GitHub - Ayukha/EvalAI: :cloud: Evaluating state of the art in AI

EvalAI is an open source web application that helps researchers, students and data-scientists to create, collaborate and participate in various AI challenges organized round the globe.

In recent years, it has become increasingly difficult to compare an algorithm solving a given task with other existing approaches. These comparisons suffer from minor differences in algorithm implementation, use of non-standard dataset splits and different evaluation metrics. By providing a central leaderboard and submission interface, we make it easier for researchers to reproduce the results mentioned in the paper and perform reliable & accurate quantitative analysis.

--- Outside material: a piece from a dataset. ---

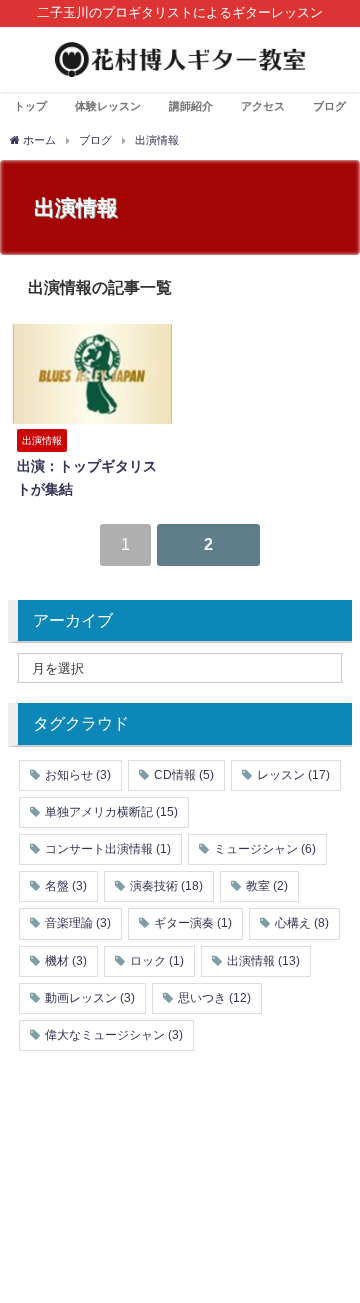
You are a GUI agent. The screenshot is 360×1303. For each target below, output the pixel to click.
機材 (66, 961)
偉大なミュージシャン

By providing swift and robust backends based on map-reduce frameworks that speed up evaluation on the fly, EvalAI aims to make it easier for researchers to reproduce results from technical papers and perform reliable and accurate analyses.

A question we’re often asked is: Doesn’t Kaggle already do this? The central differences are:

Custom Evaluation Protocols and Phases: We have designed versatile backend framework that can support user-defined evaluation metrics, various evaluation phases, private and public leaderboard.
Faster Evaluation: The backend evaluation pipeline is engineered so that submissions can be evaluated parallelly using multiple cores on multiple machines via mapreduce frameworks offering a significant performance boost over similar web AI-challenge platforms.
Portability: Since the platform is open-source, users have the freedom to host challenges on their own private servers rather than having to explicitly depend on Cloud Services such as AWS, Azure, etc.
Easy Hosting: Hosting a challenge is streamlined. One can create the challenge on EvalAI using the intuitive UI (work-in-progress) or using zip configuration file.
Centralized Leaderboard: Challenge Organizers whether host their challenge on EvalAI or forked version of EvalAI, they can send the results to main EvalAI server. This helps to build a centralized platform to keep track of different challenges.

Goal

Our ultimate goal is to build a centralized platform to host, participate and collaborate in AI challenges organized around the globe and we hope to help in benchmarking progress in AI.

Performance comparison

Some background: Last year, the Visual Question Answering Challenge (VQA, 2016 was hosted on some other platform, and on average evaluation would take ~10 minutes. EvalAI hosted this year's VQA Challenge 2017. This year, the dataset for the VQA Challenge 2017 is twice as large. Despite this, we’ve found that our parallelized backend only takes ~130 seconds to evaluate on the whole test set VQA 2.0 dataset.

Installation Instructions

Setting up EvalAI on your local machine is really easy. Follow this guide to setup your development machine.

Install python 2.x, git, postgresql version >= 9.4, RabbitMQ and virtualenv, in your computer, if you don't have it already. If you are having trouble with postgresql on Windows check this link postgresqlhelp.

Get the source code on your machine via git.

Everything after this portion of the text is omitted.